Logging user activity
TimeCache can track all your activity on your computer. This can come in handy to put together a complete picture of what documents you worked on in which applications throughout the day.

To use activity tracking, first turn it on in TimeCache Preferences. You will also need to activate Universal Access in OS X's System Preferences if it is not already enabled. (TimeCache can do it for you when you turn on activity tracking in TimeCache Preferences.

The User Activity window
The User Activity window can show you every window activated throughout the day

Once activity logging is turned on, TimeCache adds entries to its User Activity window based on your settings in TimeCache Preferences. You can show the Activity log by choosing View>Activity Window. Each listing includes the application name, window name, start time, stop time, and elapsed time. TimeCache continues to add entries to the log until you quit TimeCache or turn off activity logging.

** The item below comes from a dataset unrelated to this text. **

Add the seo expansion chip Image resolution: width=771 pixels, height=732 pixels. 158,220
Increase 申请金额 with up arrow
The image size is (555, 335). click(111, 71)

Saving activity as Daily Log entries
TimeCache lets you save one or more listings in the User activity window as a Daily Log entry. To do so, select all the User activity listings you want included in one Daily Log entry (by clicking, Shift-clicking, or ⌘-clicking listings). You may want to first sort listings by application or window name. In order to do so, just click the appropriate column header at the top of the User activity list. Then click Create Entry to begin the process of creating a Daily Log entry. TimeCache prompts you for the name of a project/matter to bill the time to, as well as a billing category to use. You are also given the opportunity to add a descriptive note. If you provide a project and billing category, TimeCache totals the elapsed time for each of the selected lines and applies that to your Daily Log entry.

Saving a log of your activity
TimeCache can save your activity tracking data to a tab-delimited file for further analysis in other applications. You can either set TimeCache Preferences to save all entries automatically, or you can click Export in the User Activity window to save its contents to a file. TimeCache also gives you the option of going directly to the User Activity Tracking panel of TimeCache Preferences to change the log file by clicking the Set Log File button. If you set up TimeCache Preferences to automatically export user activity to a log file, you can set an option to generate a new log file for each day.

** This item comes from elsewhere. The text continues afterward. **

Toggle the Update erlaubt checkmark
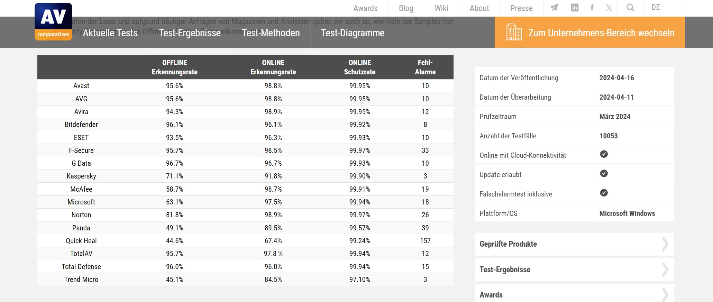 [x=604, y=174]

TimeCache saves the same information you see in the User Activity window, with the addition of dates included with start and stop times, and the total number of seconds for each line in a separate field of its own. This last item allows you to more easily total your overall time in another application if desired. TimeCache uses your text encoding setting for exporting reports for saving activity logs.

You can export only selected list entries by first selecting those rows you want to export, and then holding down the Option key on your keyboard. When you move the mouse over the Export button, its title changes to Export Selected. Clicking it in this state saves only the highlighted rows.

TimeCache saves these files with a file extension of "tcalog" in order to allow loading logs (see next paragraph). You can view these log files in other applications by dragging them over an application's Finder icon or Dock icon. Alternatively, you can change the "tcalog" extension to "txt" in the Finder to enable opening them with a double-click.

Loading a previously saved log
You can load entries that were saved in a log file back into the User activity window by clicking Load log and locating the file on your hard drive.

If you want to clear the entries from the User Activity window, click Clear and confirm that you want to delete all entries when prompted.